Widgrenia

Scientific classification
- Kingdom: Plantae
- Clade: Embryophytes
- Clade: Tracheophytes
- Clade: Angiosperms
- Clade: Eudicots
- Clade: Asterids
- Order: Gentianales
- Family: Apocynaceae
- Subfamily: Asclepiadoideae
- Tribe: Asclepiadeae
- Genus: Oxypetalum
- Species: O. corymbosum
- Binomial name: Oxypetalum corymbosum (Malme) Liede & Meve
- Synonyms: Widgrenia corymbosa Malme; Melinia corymbosa (Malme) Fontella & Farinaccio; Melinia iberae J.L.Fontana;

= Widgrenia =

- Genus: Oxypetalum
- Species: corymbosum
- Authority: (Malme) Liede & Meve
- Synonyms: Widgrenia corymbosa Malme, Melinia corymbosa (Malme) Fontella & Farinaccio, Melinia iberae J.L.Fontana

Former genus of flowering plants

Widgrenia is a former monotypic genus of flowering plants in the family Apocynaceae. Its sole species, Widgrenia corymbosa, is now accepted as Oxypetalum corymbosum (Malme) Liede & Meve. The species belongs to the subfamily Asclepiadoideae, tribe Asclepiadeae, and subtribe Oxypetalinae.

==Taxonomy==
Swedish botanist Gustaf Oskar Andersson Malme established Widgrenia and described W. corymbosa in 1900. The genus was traditionally regarded as monotypic, and the names Melinia corymbosa and Melinia iberae were subsequently applied to the same species.

A 2015 molecular phylogenetic study by Sigrid Liede-Schumann and Ulrich Meve, based on four chloroplast DNA regions, found that Widgrenia was nested within the larger genus Oxypetalum. They consequently published the new combination Oxypetalum corymbosum. Plants of the World Online treats Widgrenia as a synonym of Oxypetalum and accepts O. corymbosum as the species name.

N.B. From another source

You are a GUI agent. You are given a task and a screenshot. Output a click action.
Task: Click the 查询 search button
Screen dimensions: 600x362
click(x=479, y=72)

==Description and habitat==
Oxypetalum corymbosum is an erect marsh plant with narrow, linear leaves. These characters distinguish it from the other Argentine species of Oxypetalum in a published identification key.

==Distribution==
The species is native to South America, where its range includes eastern Bolivia, Paraguay, southern, south-eastern and west-central Brazil, and north-eastern Argentina, including Corrientes Province.